• [Source data]:
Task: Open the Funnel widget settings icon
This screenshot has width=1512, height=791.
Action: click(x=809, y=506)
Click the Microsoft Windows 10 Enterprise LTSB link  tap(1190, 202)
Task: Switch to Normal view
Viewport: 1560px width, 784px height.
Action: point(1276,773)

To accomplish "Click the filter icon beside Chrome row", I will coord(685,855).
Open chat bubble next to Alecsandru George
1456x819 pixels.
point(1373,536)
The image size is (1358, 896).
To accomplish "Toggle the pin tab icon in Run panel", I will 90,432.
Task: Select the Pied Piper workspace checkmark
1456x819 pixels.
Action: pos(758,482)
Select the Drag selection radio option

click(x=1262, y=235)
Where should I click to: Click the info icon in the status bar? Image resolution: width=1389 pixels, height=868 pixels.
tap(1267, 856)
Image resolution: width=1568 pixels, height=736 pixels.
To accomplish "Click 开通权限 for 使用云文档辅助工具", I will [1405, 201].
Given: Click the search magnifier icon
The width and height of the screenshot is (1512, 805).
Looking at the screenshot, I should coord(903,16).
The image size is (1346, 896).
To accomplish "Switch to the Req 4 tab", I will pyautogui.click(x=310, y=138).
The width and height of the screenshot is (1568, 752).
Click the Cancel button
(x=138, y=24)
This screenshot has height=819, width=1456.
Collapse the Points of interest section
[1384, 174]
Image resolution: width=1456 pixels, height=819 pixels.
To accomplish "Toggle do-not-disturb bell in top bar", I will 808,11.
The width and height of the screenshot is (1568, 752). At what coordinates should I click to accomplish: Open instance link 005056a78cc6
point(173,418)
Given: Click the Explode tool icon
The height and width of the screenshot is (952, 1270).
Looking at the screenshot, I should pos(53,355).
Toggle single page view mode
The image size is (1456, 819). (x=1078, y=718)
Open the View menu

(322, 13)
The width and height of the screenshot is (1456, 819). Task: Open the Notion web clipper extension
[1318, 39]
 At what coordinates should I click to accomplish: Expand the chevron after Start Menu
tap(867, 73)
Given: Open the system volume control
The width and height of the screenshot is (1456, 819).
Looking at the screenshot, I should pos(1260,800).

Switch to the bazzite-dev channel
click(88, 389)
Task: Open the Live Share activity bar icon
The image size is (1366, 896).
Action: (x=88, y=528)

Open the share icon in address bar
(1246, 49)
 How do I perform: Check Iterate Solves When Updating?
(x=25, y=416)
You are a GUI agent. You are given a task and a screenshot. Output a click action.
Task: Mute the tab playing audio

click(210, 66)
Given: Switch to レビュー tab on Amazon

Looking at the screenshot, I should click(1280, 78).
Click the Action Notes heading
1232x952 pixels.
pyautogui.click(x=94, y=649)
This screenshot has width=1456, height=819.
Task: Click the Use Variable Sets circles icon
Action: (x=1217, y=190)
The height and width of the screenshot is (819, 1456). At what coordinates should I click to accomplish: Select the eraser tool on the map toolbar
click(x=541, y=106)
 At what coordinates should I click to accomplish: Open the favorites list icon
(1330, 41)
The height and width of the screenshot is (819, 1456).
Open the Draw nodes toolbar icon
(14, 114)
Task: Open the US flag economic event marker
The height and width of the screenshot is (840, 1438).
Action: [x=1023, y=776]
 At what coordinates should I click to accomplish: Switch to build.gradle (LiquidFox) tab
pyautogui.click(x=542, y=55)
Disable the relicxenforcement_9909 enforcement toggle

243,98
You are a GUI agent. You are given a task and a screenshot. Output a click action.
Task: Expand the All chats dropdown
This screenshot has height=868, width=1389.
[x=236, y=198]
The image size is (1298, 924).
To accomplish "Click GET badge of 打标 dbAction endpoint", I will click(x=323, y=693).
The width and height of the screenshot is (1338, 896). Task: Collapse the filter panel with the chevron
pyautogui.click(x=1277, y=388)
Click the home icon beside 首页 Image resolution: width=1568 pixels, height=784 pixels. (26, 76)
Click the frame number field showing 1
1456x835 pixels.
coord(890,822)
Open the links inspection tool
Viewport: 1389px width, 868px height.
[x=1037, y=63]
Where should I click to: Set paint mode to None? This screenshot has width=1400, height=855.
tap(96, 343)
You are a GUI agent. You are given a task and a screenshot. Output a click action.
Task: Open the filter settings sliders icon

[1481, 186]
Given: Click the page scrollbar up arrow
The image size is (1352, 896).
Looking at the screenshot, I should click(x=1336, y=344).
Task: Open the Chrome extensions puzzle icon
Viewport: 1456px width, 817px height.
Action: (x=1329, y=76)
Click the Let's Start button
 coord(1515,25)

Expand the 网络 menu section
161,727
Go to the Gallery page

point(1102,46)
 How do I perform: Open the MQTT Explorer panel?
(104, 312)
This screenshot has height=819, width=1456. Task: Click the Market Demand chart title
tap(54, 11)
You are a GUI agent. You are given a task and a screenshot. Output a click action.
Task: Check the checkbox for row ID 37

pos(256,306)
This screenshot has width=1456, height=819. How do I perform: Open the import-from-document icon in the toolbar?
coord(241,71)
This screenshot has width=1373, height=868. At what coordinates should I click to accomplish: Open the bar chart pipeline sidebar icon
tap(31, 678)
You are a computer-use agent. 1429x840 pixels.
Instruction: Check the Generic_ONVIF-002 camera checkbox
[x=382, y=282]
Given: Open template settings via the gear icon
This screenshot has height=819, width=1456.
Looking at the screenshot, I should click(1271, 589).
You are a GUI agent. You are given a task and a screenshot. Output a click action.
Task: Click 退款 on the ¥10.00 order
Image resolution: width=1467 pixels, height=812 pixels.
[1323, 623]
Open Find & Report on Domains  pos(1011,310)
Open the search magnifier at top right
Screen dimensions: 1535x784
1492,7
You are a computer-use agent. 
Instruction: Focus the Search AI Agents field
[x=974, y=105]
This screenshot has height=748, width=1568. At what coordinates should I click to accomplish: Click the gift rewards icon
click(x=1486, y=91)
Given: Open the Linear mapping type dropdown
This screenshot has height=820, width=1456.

• [What you have to do]:
Copy the listing in full. Match it word for word.

• [Answer area]:
Task: Open the Funnel widget settings icon
This screenshot has width=1512, height=791.
Action: click(x=809, y=506)
Click the Microsoft Windows 10 Enterprise LTSB link  tap(1190, 202)
Task: Switch to Normal view
Viewport: 1560px width, 784px height.
Action: point(1276,773)

To accomplish "Click the filter icon beside Chrome row", I will coord(685,855).
Open chat bubble next to Alecsandru George
1456x819 pixels.
point(1373,536)
The image size is (1358, 896).
To accomplish "Toggle the pin tab icon in Run panel", I will 90,432.
Task: Select the Pied Piper workspace checkmark
1456x819 pixels.
Action: pos(758,482)
Select the Drag selection radio option

click(x=1262, y=235)
Where should I click to: Click the info icon in the status bar? Image resolution: width=1389 pixels, height=868 pixels.
tap(1267, 856)
Image resolution: width=1568 pixels, height=736 pixels.
To accomplish "Click 开通权限 for 使用云文档辅助工具", I will [1405, 201].
Given: Click the search magnifier icon
The width and height of the screenshot is (1512, 805).
Looking at the screenshot, I should coord(903,16).
The image size is (1346, 896).
To accomplish "Switch to the Req 4 tab", I will pyautogui.click(x=310, y=138).
The width and height of the screenshot is (1568, 752).
Click the Cancel button
(x=138, y=24)
This screenshot has height=819, width=1456.
Collapse the Points of interest section
[1384, 174]
Image resolution: width=1456 pixels, height=819 pixels.
To accomplish "Toggle do-not-disturb bell in top bar", I will 808,11.
The width and height of the screenshot is (1568, 752). At what coordinates should I click to accomplish: Open instance link 005056a78cc6
point(173,418)
Given: Click the Explode tool icon
The height and width of the screenshot is (952, 1270).
Looking at the screenshot, I should pos(53,355).
Toggle single page view mode
The image size is (1456, 819). (x=1078, y=718)
Open the View menu

(322, 13)
The width and height of the screenshot is (1456, 819). Task: Open the Notion web clipper extension
[1318, 39]
 At what coordinates should I click to accomplish: Expand the chevron after Start Menu
tap(867, 73)
Given: Open the system volume control
The width and height of the screenshot is (1456, 819).
Looking at the screenshot, I should pos(1260,800).

Switch to the bazzite-dev channel
click(88, 389)
Task: Open the Live Share activity bar icon
The image size is (1366, 896).
Action: (x=88, y=528)

Open the share icon in address bar
(1246, 49)
 How do I perform: Check Iterate Solves When Updating?
(x=25, y=416)
You are a GUI agent. You are given a task and a screenshot. Output a click action.
Task: Mute the tab playing audio

click(210, 66)
Given: Switch to レビュー tab on Amazon

Looking at the screenshot, I should click(1280, 78).
Click the Action Notes heading
1232x952 pixels.
pyautogui.click(x=94, y=649)
This screenshot has width=1456, height=819.
Task: Click the Use Variable Sets circles icon
Action: (x=1217, y=190)
The height and width of the screenshot is (819, 1456). At what coordinates should I click to accomplish: Select the eraser tool on the map toolbar
click(x=541, y=106)
 At what coordinates should I click to accomplish: Open the favorites list icon
(1330, 41)
The height and width of the screenshot is (819, 1456).
Open the Draw nodes toolbar icon
(14, 114)
Task: Open the US flag economic event marker
The height and width of the screenshot is (840, 1438).
Action: [x=1023, y=776]
 At what coordinates should I click to accomplish: Switch to build.gradle (LiquidFox) tab
pyautogui.click(x=542, y=55)
Disable the relicxenforcement_9909 enforcement toggle

243,98
You are a GUI agent. You are given a task and a screenshot. Output a click action.
Task: Expand the All chats dropdown
This screenshot has height=868, width=1389.
[x=236, y=198]
The image size is (1298, 924).
To accomplish "Click GET badge of 打标 dbAction endpoint", I will click(x=323, y=693).
The width and height of the screenshot is (1338, 896). Task: Collapse the filter panel with the chevron
pyautogui.click(x=1277, y=388)
Click the home icon beside 首页 Image resolution: width=1568 pixels, height=784 pixels. (26, 76)
Click the frame number field showing 1
1456x835 pixels.
coord(890,822)
Open the links inspection tool
Viewport: 1389px width, 868px height.
[x=1037, y=63]
Where should I click to: Set paint mode to None? This screenshot has width=1400, height=855.
tap(96, 343)
You are a GUI agent. You are given a task and a screenshot. Output a click action.
Task: Open the filter settings sliders icon

[1481, 186]
Given: Click the page scrollbar up arrow
The image size is (1352, 896).
Looking at the screenshot, I should click(x=1336, y=344).
Task: Open the Chrome extensions puzzle icon
Viewport: 1456px width, 817px height.
Action: (x=1329, y=76)
Click the Let's Start button
 coord(1515,25)

Expand the 网络 menu section
161,727
Go to the Gallery page

point(1102,46)
 How do I perform: Open the MQTT Explorer panel?
(104, 312)
This screenshot has height=819, width=1456. Task: Click the Market Demand chart title
tap(54, 11)
You are a GUI agent. You are given a task and a screenshot. Output a click action.
Task: Check the checkbox for row ID 37

pos(256,306)
This screenshot has width=1456, height=819. How do I perform: Open the import-from-document icon in the toolbar?
coord(241,71)
This screenshot has width=1373, height=868. At what coordinates should I click to accomplish: Open the bar chart pipeline sidebar icon
tap(31, 678)
You are a computer-use agent. 1429x840 pixels.
Instruction: Check the Generic_ONVIF-002 camera checkbox
[x=382, y=282]
Given: Open template settings via the gear icon
This screenshot has height=819, width=1456.
Looking at the screenshot, I should click(1271, 589).
You are a GUI agent. You are given a task and a screenshot. Output a click action.
Task: Click 退款 on the ¥10.00 order
Image resolution: width=1467 pixels, height=812 pixels.
[1323, 623]
Open Find & Report on Domains  pos(1011,310)
Open the search magnifier at top right
Screen dimensions: 1535x784
1492,7
You are a computer-use agent. 
Instruction: Focus the Search AI Agents field
[x=974, y=105]
This screenshot has height=748, width=1568. At what coordinates should I click to accomplish: Click the gift rewards icon
click(x=1486, y=91)
Given: Open the Linear mapping type dropdown
This screenshot has height=820, width=1456.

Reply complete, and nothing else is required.